**Latihan Singkat 1**
Sajikan sebagai tabel Markdown dengan kolom Nomor dan Baris Daftar semua baris dalam daftar, mulai dari baris yang memuat "Viewport: 900px width, 617px" sampai baris yang memuat "click(337, 258)", termasuk kedua baris itu. Lewati baris kosong.
#### Kutipan Dokumen ####
Mereka juga terdapat di daerah pedesaan. Penganut agama Buddha dan Hindu juga ditemukan pula
di antara masyarakat Jawa. Ada pula agama kepercayaan suku Jawa yang disebut
sebagai agama Kejawen.
Kepercayaan ini terutama berdasarkan kepercayaan animisme
dengan pengaruh Hindu-Buddha yang kuat. Masyarakat Jawa terkenal akan sifat sinkretisme
kepercayaannya. Semua budaya luar diserap dan ditafsirkan menurut nilai-nilai
Jawa sehingga kepercayaan seseorang kadangkala menjadi kabur.
D. Profesi
Mayoritas
orang Jawa berprofesi sebagai petani, namun di perkotaan mereka mendominasi
pegawai negeri sipil, BUMN, anggota DPR/DPRD, pejabat eksekutif, pejabat
legislatif, pejabat kementerian dan militer. Orang Jawa adalah etnis paling
banyak di dunia artis dan model. Orang Jawa juga banyak yang bekerja di luar
negeri, sebagai buruh kasar dan pembantu rumah tangga. Orang Jawa mendominasi
tenaga kerja Indonesia di luar negeri terutama di negara Malaysia, Singapura,
Filipina, Jepang, Arab Saudi, Kuwait, Qatar, Uni Emirat Arab, Taiwan, AS dan
Eropa.
####
**Latihan Singkat 2**
Tuliskan ulang seluruh kutipan tentang masyarakat Jawa di atas tanpa perubahan sedikit pun.
#### Data Ditampilkan ####
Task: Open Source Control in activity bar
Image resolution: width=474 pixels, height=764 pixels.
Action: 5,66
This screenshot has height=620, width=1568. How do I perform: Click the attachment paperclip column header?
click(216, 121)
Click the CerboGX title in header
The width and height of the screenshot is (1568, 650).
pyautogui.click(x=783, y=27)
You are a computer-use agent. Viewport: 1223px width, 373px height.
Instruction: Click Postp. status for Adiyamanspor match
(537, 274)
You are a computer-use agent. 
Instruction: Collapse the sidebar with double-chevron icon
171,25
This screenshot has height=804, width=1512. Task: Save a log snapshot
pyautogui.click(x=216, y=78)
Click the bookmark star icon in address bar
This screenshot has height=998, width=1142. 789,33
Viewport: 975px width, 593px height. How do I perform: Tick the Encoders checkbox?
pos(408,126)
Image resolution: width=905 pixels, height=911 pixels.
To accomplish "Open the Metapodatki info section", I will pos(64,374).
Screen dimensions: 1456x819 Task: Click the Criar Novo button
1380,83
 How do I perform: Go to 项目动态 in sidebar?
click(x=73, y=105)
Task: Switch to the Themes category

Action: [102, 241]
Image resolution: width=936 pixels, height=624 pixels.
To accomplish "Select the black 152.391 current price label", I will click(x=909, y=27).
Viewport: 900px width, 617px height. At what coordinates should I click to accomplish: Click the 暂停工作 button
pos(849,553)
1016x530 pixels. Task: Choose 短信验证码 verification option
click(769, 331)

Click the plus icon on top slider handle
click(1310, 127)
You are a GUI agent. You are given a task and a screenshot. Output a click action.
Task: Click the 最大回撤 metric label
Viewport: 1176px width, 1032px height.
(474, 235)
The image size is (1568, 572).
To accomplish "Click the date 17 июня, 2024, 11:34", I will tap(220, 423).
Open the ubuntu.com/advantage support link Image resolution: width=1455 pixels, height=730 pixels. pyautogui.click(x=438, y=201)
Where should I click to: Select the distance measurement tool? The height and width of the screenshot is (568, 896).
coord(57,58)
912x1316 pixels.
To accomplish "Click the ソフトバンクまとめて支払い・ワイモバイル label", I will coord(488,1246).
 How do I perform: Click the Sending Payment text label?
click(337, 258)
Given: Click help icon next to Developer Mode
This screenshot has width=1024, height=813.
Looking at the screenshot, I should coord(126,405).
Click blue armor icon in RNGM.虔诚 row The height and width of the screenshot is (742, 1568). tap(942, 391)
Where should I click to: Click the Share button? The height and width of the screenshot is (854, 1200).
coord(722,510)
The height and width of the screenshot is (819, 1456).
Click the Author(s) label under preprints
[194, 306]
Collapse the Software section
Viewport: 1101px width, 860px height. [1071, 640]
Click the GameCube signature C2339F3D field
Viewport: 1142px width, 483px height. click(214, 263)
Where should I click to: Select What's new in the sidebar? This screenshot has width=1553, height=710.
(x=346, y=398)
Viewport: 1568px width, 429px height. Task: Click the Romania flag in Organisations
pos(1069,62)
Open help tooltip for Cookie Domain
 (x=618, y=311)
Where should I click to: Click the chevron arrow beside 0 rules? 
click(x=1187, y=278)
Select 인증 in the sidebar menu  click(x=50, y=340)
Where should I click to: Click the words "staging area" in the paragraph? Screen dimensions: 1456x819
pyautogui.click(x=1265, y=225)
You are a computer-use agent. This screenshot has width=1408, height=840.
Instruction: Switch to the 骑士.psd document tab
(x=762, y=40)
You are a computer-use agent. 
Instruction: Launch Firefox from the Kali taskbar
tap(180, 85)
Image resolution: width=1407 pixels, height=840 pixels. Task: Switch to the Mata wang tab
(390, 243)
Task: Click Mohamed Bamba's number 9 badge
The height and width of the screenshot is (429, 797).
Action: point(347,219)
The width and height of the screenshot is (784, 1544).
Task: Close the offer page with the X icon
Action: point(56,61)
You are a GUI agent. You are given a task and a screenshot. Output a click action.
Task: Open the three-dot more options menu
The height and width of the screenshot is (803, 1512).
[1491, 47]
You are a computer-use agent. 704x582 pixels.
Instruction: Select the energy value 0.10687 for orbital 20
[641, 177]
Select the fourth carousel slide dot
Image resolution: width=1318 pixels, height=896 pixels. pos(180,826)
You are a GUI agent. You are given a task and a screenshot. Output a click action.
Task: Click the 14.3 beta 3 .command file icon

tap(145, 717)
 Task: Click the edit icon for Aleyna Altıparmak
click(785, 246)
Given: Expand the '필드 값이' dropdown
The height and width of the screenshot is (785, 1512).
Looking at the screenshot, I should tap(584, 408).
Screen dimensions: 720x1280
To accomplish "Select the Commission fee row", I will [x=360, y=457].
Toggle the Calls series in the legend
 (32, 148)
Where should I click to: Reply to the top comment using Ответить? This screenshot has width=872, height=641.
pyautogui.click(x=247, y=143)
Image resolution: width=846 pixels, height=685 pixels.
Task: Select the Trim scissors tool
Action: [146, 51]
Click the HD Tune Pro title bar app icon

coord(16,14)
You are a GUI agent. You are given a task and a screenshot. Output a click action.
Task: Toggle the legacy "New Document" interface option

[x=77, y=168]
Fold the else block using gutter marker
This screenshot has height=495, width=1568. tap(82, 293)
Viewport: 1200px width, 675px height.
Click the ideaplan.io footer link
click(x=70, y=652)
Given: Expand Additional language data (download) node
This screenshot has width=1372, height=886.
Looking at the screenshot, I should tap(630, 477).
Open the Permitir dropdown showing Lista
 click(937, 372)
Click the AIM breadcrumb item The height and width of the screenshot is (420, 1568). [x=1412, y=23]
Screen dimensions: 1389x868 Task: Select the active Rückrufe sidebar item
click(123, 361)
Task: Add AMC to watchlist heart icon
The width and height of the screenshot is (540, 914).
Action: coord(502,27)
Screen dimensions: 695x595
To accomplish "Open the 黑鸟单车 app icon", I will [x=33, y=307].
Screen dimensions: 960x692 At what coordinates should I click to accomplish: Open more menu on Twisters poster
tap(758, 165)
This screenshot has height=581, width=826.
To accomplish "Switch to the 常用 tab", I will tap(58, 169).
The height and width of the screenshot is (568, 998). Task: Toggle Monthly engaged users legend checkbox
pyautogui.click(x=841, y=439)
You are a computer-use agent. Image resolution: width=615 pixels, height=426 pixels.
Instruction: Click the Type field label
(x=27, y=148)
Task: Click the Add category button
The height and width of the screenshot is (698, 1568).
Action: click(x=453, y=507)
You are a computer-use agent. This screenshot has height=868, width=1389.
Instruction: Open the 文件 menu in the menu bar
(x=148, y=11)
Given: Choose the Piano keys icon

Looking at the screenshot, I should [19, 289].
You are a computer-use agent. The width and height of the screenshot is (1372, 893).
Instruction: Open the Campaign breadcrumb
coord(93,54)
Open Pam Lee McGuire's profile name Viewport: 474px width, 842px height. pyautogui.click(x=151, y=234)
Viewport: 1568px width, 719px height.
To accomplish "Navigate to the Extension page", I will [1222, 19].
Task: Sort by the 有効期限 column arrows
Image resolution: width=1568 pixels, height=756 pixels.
####
**Jawaban Benar 1**
| Nomor | Baris Daftar |
|---|---|
| 1 | Viewport: 900px width, 617px height. At what coordinates should I click to accomplish: Click the 暂停工作 button |
| 2 | pos(849,553) |
| 3 | 1016x530 pixels. Task: Choose 短信验证码 verification option |
| 4 | click(769, 331) |
| 5 | Click the plus icon on top slider handle |
| 6 | click(1310, 127) |
| 7 | You are a GUI agent. You are given a task and a screenshot. Output a click action. |
| 8 | Task: Click the 最大回撤 metric label |
| 9 | Viewport: 1176px width, 1032px height. |
| 10 | (474, 235) |
| 11 | The image size is (1568, 572). |
| 12 | To accomplish "Click the date 17 июня, 2024, 11:34", I will tap(220, 423). |
| 13 | Open the ubuntu.com/advantage support link Image resolution: width=1455 pixels, height=730 pixels. pyautogui.click(x=438, y=201) |
| 14 | Where should I click to: Select the distance measurement tool? The height and width of the screenshot is (568, 896). |
| 15 | coord(57,58) |
| 16 | 912x1316 pixels. |
| 17 | To accomplish "Click the ソフトバンクまとめて支払い・ワイモバイル label", I will coord(488,1246). |
| 18 |  How do I perform: Click the Sending Payment text label? |
| 19 | click(337, 258) |

**Jawaban Benar 2**
Mereka juga terdapat di daerah pedesaan. Penganut agama Buddha dan Hindu juga ditemukan pula
di antara masyarakat Jawa. Ada pula agama kepercayaan suku Jawa yang disebut
sebagai agama Kejawen.
Kepercayaan ini terutama berdasarkan kepercayaan animisme
dengan pengaruh Hindu-Buddha yang kuat. Masyarakat Jawa terkenal akan sifat sinkretisme
kepercayaannya. Semua budaya luar diserap dan ditafsirkan menurut nilai-nilai
Jawa sehingga kepercayaan seseorang kadangkala menjadi kabur.
D. Profesi
Mayoritas
orang Jawa berprofesi sebagai petani, namun di perkotaan mereka mendominasi
pegawai negeri sipil, BUMN, anggota DPR/DPRD, pejabat eksekutif, pejabat
legislatif, pejabat kementerian dan militer. Orang Jawa adalah etnis paling
banyak di dunia artis dan model. Orang Jawa juga banyak yang bekerja di luar
negeri, sebagai buruh kasar dan pembantu rumah tangga. Orang Jawa mendominasi
tenaga kerja Indonesia di luar negeri terutama di negara Malaysia, Singapura,
Filipina, Jepang, Arab Saudi, Kuwait, Qatar, Uni Emirat Arab, Taiwan, AS dan
Eropa.